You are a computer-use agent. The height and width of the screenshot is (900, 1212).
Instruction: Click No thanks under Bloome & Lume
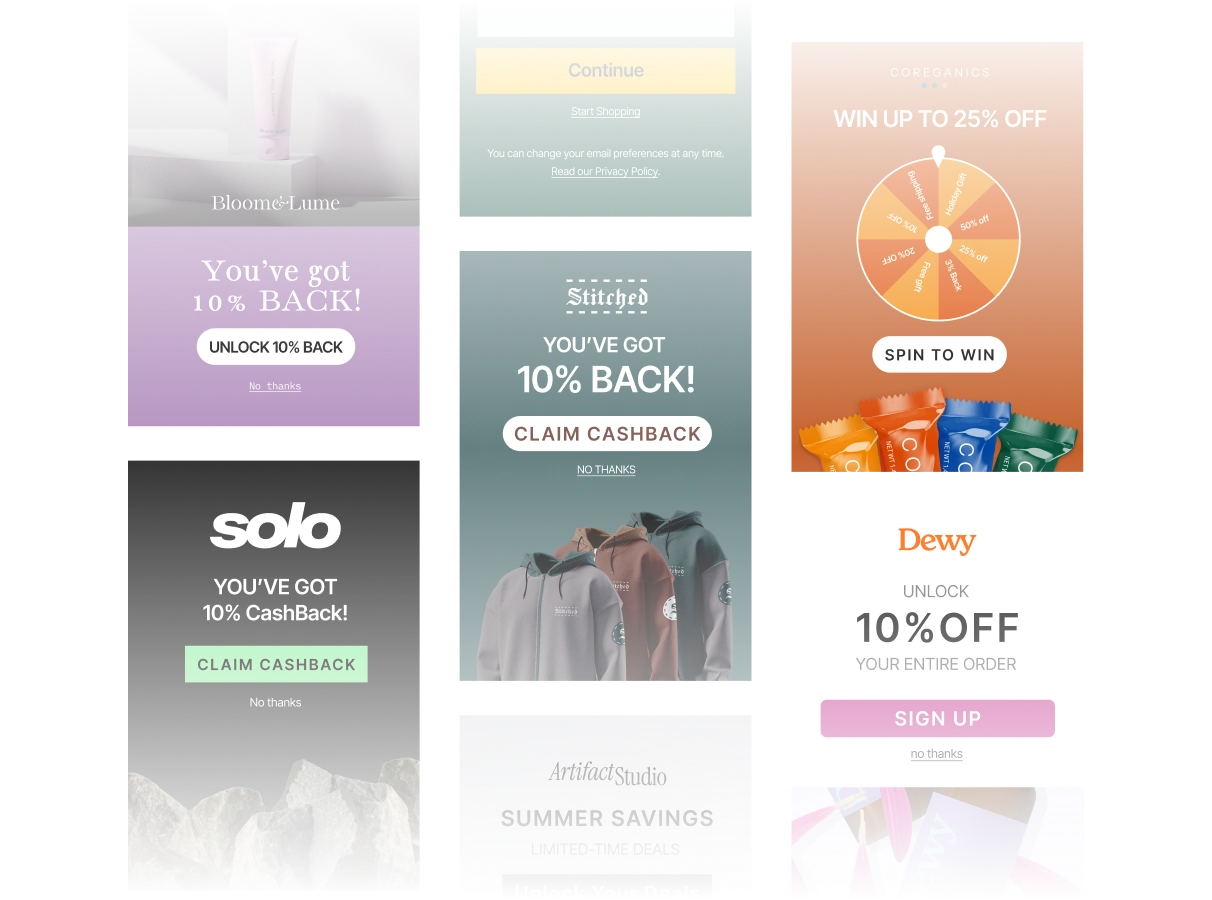coord(275,386)
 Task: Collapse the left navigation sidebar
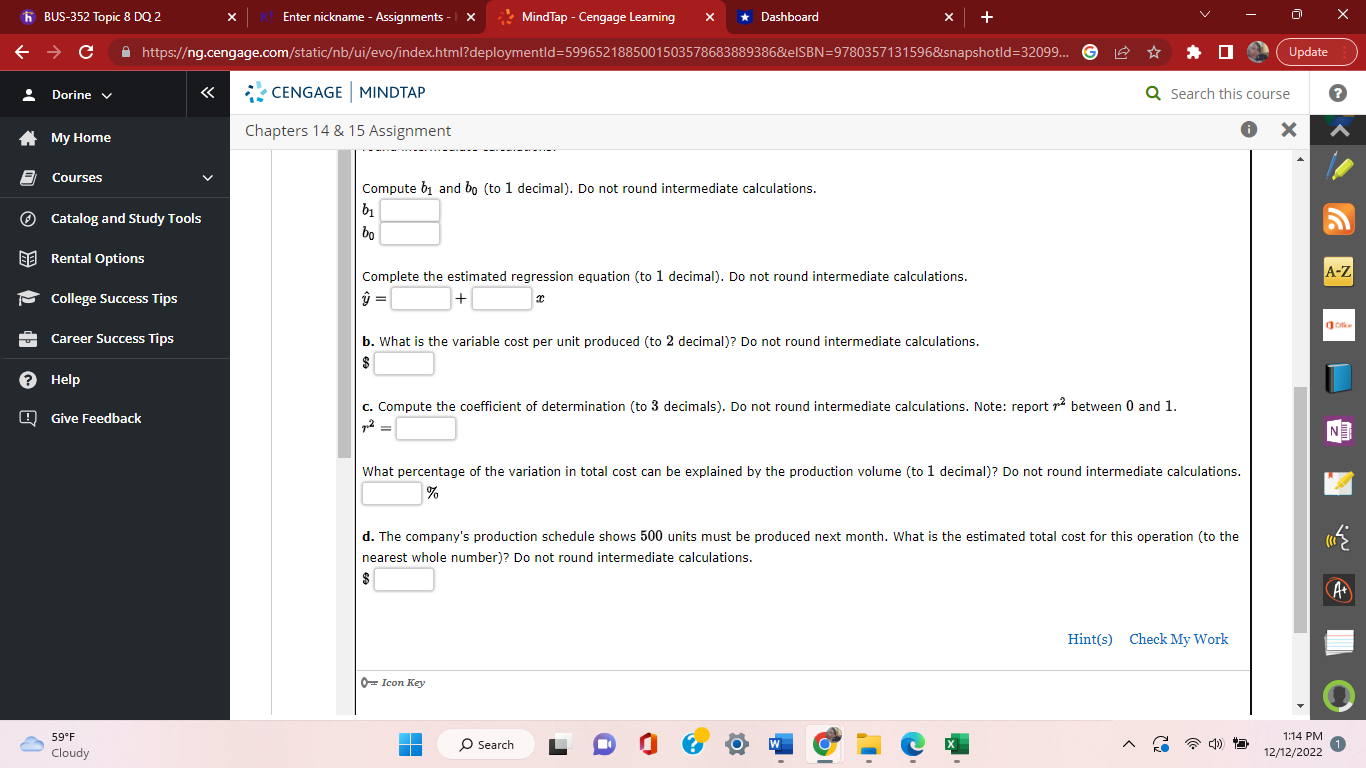point(207,92)
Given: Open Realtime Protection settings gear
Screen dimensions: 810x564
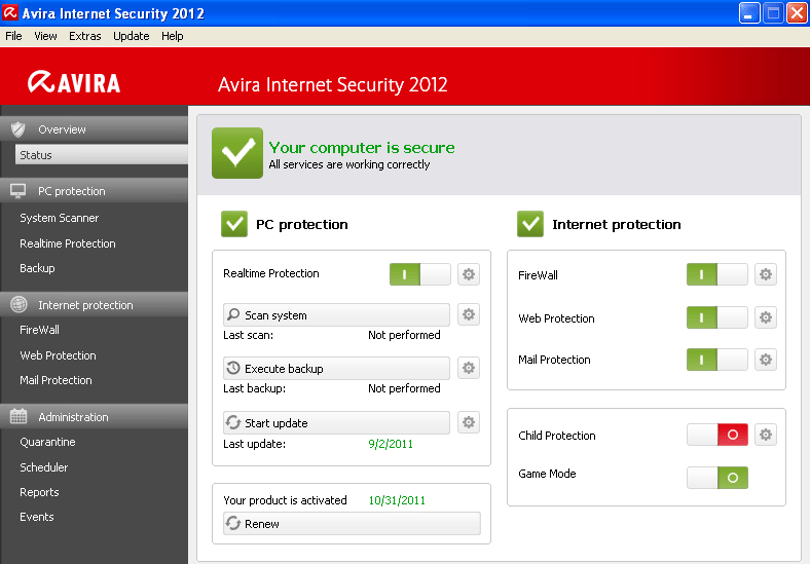Looking at the screenshot, I should tap(468, 274).
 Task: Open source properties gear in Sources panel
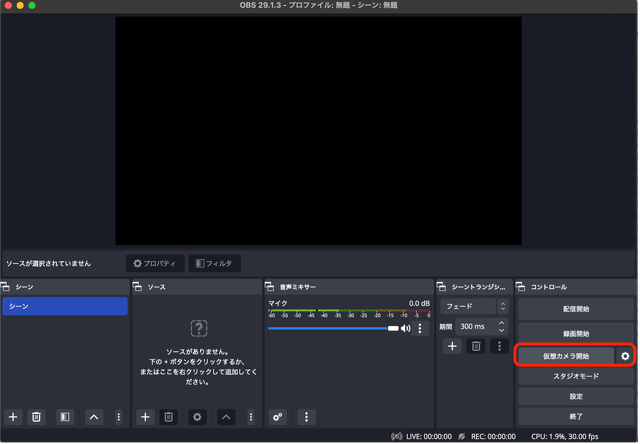tap(197, 417)
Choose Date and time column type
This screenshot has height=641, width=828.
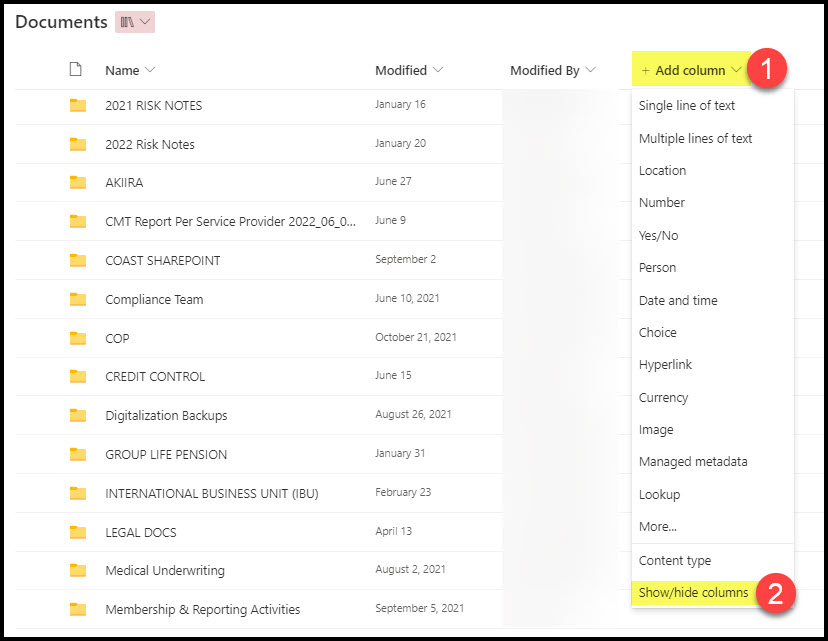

# [PROBLEM TO SOLVE]
The records must be copied with no word altered, and without their pictures.

# [ANSWER BOX]
You are a computer-use agent. The height and width of the screenshot is (900, 1212).
Instruction: Click No thanks under Bloome & Lume
coord(275,386)
 Task: Collapse the left navigation sidebar
point(207,92)
Given: Open Realtime Protection settings gear
Screen dimensions: 810x564
Looking at the screenshot, I should tap(468, 274).
 Task: Open source properties gear in Sources panel
tap(197, 417)
Choose Date and time column type
This screenshot has height=641, width=828.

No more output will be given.